## EXERCISE AIM
Only lines containing the string "agent" belong in the answer; copy all of them from the entries.

=== Section Start ===

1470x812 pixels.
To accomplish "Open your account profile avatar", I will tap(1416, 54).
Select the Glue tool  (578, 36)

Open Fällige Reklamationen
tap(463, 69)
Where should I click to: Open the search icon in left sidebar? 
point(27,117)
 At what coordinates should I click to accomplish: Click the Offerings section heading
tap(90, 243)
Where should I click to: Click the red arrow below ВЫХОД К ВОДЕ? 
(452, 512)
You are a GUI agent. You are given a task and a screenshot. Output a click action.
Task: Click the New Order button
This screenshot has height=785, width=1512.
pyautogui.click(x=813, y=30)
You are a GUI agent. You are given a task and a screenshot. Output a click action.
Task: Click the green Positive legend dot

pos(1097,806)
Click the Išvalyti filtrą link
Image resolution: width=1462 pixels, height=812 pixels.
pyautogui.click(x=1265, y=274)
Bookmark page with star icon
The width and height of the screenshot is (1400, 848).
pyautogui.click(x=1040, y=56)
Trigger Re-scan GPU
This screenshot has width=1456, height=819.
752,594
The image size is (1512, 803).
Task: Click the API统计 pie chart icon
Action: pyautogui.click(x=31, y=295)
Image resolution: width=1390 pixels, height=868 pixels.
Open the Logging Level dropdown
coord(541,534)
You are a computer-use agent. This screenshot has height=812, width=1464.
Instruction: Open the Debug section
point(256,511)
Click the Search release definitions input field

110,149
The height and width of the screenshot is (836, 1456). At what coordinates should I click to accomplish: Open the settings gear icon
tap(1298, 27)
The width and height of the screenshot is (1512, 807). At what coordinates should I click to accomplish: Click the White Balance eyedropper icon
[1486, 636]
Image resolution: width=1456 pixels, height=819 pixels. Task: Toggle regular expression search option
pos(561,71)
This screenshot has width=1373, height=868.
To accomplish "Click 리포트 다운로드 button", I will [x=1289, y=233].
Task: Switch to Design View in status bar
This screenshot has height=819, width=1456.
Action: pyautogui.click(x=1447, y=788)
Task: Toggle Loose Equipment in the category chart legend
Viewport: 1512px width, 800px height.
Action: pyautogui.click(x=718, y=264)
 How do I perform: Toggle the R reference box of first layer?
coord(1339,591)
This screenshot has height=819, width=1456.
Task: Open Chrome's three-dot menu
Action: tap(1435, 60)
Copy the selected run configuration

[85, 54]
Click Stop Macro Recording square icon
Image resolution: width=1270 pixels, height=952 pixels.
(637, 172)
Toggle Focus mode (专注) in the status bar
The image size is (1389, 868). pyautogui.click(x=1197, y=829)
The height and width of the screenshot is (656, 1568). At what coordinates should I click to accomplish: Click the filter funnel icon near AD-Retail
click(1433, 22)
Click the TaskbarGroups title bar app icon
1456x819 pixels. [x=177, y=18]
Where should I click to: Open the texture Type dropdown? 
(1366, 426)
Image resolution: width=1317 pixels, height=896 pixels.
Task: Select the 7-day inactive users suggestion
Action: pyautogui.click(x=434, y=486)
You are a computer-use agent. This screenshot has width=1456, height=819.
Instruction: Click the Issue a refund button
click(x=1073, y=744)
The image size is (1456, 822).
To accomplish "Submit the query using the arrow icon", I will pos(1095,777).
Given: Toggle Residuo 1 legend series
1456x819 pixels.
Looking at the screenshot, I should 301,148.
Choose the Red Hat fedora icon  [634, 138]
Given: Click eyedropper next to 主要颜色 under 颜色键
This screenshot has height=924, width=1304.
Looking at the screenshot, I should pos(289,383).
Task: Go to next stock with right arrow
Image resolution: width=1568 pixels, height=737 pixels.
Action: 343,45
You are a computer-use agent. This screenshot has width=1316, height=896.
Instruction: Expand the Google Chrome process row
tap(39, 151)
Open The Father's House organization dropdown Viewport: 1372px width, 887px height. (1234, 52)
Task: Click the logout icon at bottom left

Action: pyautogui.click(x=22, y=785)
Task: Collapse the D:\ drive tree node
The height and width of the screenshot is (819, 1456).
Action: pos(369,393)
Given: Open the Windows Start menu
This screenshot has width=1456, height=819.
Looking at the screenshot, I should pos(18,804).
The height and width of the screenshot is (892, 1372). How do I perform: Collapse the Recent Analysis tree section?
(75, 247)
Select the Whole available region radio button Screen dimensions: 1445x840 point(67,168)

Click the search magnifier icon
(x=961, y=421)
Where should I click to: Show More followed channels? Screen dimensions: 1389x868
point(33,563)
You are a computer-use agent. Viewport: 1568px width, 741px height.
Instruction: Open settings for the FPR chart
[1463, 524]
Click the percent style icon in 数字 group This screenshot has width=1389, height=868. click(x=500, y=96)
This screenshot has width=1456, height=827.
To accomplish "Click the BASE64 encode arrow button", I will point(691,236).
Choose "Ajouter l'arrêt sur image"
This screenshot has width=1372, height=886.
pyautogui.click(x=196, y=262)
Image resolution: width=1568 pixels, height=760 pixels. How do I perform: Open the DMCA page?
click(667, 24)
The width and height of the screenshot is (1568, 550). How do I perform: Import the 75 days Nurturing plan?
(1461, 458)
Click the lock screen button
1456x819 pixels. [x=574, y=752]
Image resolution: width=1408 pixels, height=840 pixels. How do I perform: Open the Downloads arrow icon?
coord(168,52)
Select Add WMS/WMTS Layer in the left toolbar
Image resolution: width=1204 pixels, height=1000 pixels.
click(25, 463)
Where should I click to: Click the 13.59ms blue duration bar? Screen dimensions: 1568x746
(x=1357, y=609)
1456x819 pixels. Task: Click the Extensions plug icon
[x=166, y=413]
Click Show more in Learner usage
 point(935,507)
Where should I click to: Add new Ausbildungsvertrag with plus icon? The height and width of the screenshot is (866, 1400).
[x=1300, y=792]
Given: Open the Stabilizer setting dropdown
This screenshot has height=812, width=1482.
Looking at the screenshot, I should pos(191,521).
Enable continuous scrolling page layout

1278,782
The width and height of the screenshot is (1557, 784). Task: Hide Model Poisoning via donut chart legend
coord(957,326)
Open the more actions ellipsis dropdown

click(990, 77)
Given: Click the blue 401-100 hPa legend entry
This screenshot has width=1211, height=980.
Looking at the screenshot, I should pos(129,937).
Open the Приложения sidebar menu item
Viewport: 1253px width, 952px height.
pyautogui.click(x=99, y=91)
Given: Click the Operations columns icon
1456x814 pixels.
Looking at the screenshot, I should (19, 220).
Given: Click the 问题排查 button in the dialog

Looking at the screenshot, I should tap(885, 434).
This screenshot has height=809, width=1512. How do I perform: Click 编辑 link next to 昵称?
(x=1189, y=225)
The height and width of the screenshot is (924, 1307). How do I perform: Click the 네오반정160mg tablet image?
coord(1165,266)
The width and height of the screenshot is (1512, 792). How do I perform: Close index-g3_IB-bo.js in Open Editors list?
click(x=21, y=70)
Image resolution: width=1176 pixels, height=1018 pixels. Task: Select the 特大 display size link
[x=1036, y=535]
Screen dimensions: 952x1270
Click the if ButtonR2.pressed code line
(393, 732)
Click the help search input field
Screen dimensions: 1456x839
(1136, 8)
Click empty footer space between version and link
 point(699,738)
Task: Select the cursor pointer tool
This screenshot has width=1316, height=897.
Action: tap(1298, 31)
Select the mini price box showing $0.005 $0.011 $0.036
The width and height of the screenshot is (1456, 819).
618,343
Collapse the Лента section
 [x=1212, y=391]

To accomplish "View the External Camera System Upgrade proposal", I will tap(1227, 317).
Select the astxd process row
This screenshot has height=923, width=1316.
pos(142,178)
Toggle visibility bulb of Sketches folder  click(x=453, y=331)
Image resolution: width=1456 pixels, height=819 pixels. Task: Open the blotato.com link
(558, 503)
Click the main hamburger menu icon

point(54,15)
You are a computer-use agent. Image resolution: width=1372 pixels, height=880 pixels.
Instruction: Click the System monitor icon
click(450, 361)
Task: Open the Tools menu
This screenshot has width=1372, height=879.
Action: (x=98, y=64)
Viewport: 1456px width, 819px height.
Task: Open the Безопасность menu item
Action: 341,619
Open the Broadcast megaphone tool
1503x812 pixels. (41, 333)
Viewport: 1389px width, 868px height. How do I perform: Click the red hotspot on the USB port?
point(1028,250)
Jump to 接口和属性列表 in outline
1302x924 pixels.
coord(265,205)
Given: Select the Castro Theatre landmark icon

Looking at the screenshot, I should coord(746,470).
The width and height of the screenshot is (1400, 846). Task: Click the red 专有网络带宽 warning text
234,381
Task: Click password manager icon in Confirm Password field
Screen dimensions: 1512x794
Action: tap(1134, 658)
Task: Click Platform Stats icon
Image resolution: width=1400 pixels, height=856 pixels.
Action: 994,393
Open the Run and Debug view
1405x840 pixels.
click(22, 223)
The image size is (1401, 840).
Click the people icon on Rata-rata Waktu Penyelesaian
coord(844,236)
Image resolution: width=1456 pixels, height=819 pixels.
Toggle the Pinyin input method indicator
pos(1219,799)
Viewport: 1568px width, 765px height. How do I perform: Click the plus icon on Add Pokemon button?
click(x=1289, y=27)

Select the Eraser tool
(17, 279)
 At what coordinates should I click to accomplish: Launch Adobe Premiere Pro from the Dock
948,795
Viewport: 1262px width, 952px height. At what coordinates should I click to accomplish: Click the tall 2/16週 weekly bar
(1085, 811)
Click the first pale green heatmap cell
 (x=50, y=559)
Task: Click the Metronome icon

=== Section End ===

## EXPECTED ANSWER
You are a GUI agent. You are given a task and a screenshot. Output a click action.
You are a GUI agent. You are given a task and a screenshot. Output a click action.
You are a computer-use agent. This screenshot has height=812, width=1464.
You are a computer-use agent. This screenshot has width=1456, height=819.
You are a computer-use agent. This screenshot has width=1316, height=896.
You are a computer-use agent. Viewport: 1568px width, 741px height.
You are a computer-use agent. Image resolution: width=1372 pixels, height=880 pixels.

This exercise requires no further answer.